There’s a lot of irony with Christian symbols like the cross. We see crosses in so many places. They are obviously in churches, but are also around our necks, printed on bumperstickers and shirts, or used in Facebook posts. We might even see the cross symbol so often that it may even lose meaning.

In Jesus’ time the cross was anything but a hopeful symbol. Political prisoners and the worst kinds of criminals often had the fate of crucifixion on a cross. The Romans often left these victims of capital punishment hanging in public (even after dying) in order to strike fear into the population.

If we keep this historical background in mind, having a cross necklace around your neck today is basically like having a guillotine or electric chair! It was literally a tool of death used frequently by the Roman empire.

But this reveals to us one of the radical, profound truths of Easter. Of all things, a cross actually can give hope. Instead of being a symbol of death, the gospel subverts its meaning to illustrate how God operates. Here’s how Colossians 1:19-23 puts it:

19 For God was pleased to have all his fullness dwell in him,20 and through him to reconcile to himself all things, whether things on earth or things in heaven, by making peace through his blood, shed on the cross.

21 Once you were alienated from God and were enemies in your minds because of your evil behavior. 22 But now he has reconciled you by Christ’s physical body through death to present you holy in his sight, without blemish and free from accusation— 23 if you continue in your faith, established and firm, and do not move from the hope held out in the gospel.

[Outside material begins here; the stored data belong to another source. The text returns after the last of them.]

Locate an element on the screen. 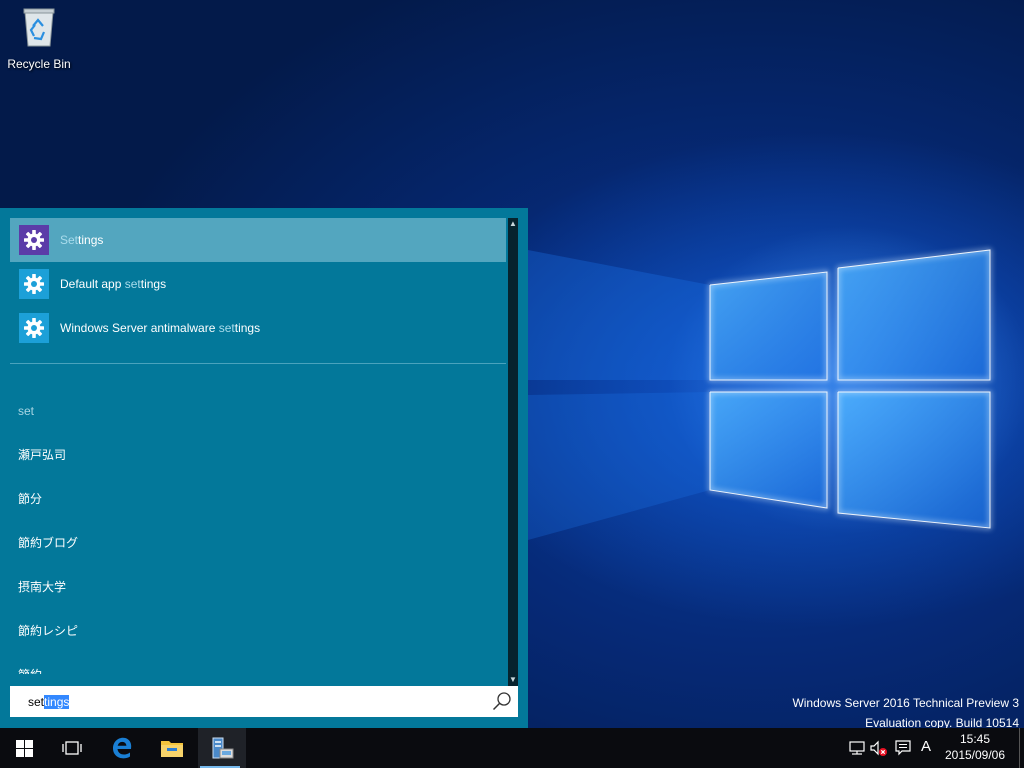 The width and height of the screenshot is (1024, 768). start-button is located at coordinates (24, 748).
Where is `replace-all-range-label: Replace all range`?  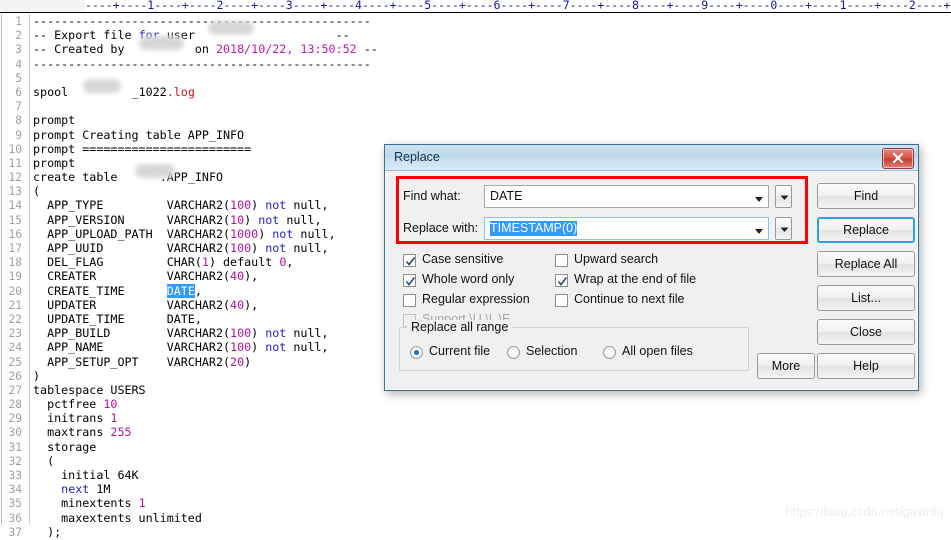 replace-all-range-label: Replace all range is located at coordinates (460, 327).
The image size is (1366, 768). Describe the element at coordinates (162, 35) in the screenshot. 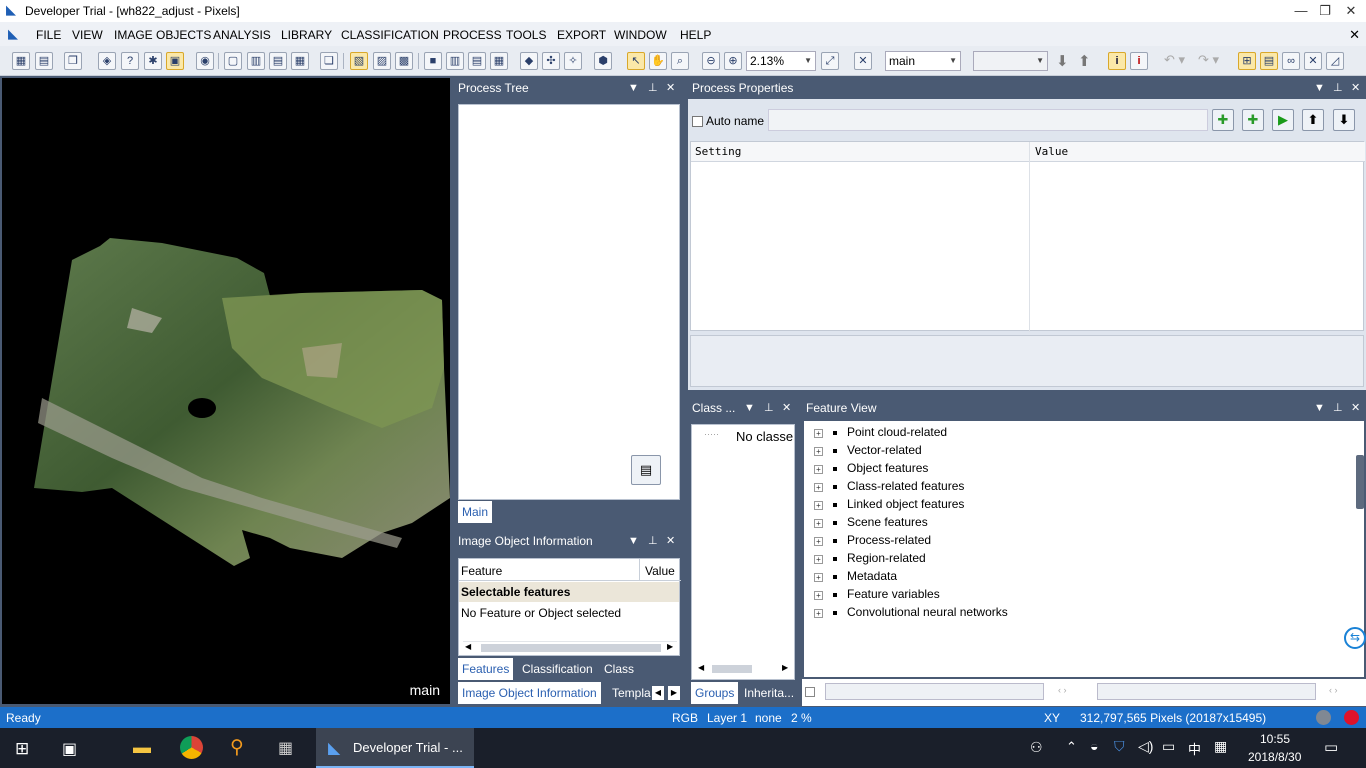

I see `menu-image-objects: IMAGE OBJECTS` at that location.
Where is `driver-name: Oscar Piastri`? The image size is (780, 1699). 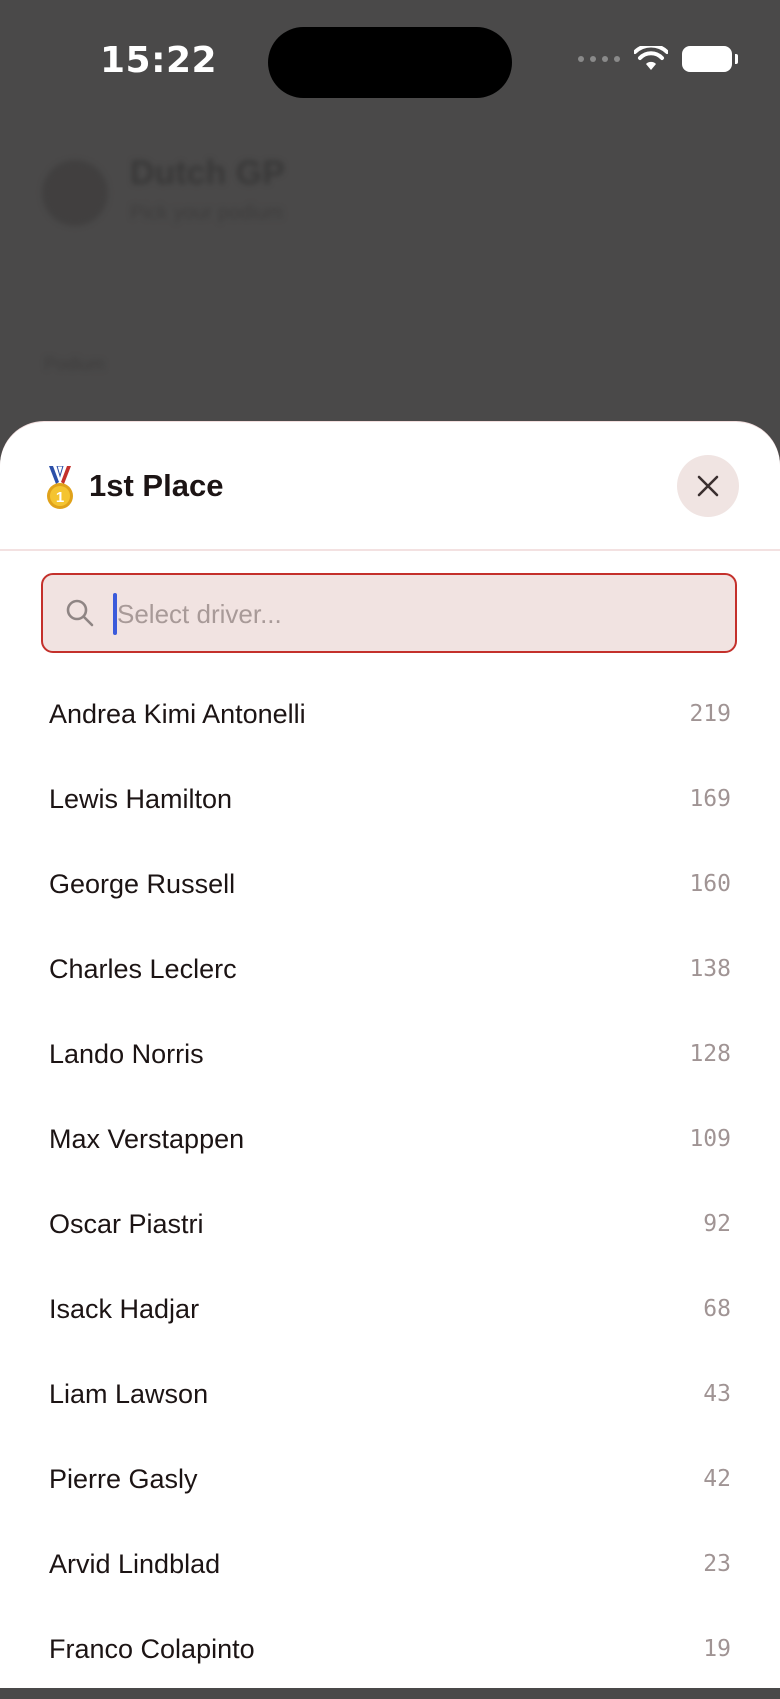
driver-name: Oscar Piastri is located at coordinates (126, 1224).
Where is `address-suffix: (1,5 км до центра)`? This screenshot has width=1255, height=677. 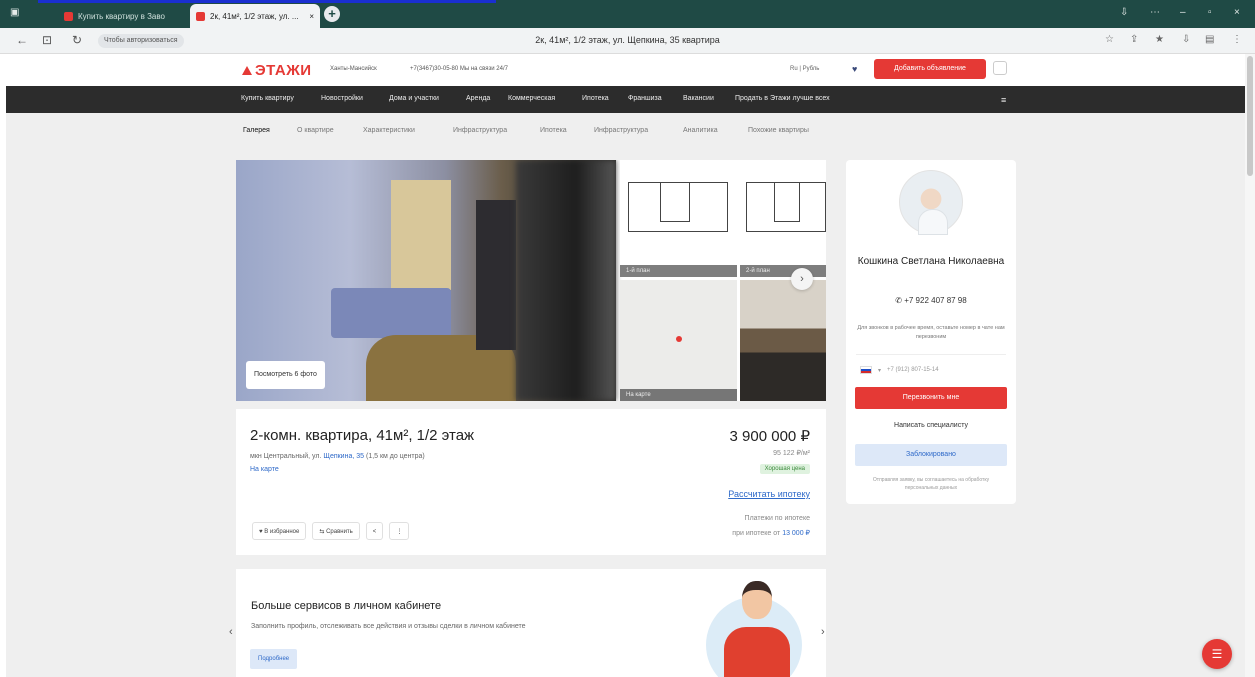
address-suffix: (1,5 км до центра) is located at coordinates (395, 456).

This is the gospel that you heard and that has been proclaimed to every creature under heaven,and of which I, Paul, have become a servant.

Notice the subversive, paradoxical language of Colossians. God made peace through blood shed on the cross, a tool of state-sponsored violence. Peace came about through the horrific events of Good Friday. Easter morning gave humanity the gift of salvation and hope for a better future–both life here and now, as well as what happens after we die. We too can be raised into new life because of Christ.

God used the violence of the cross to bring about peace. In other words, Jesus took the worst humanity had to offer (humiliation, injustice, violence, crucifixion, etc.) and brought about salvation from it. The good news of Easter is that God took the sinfulness of the world and brought about salvation. God took a cross and brought about everlasting hope.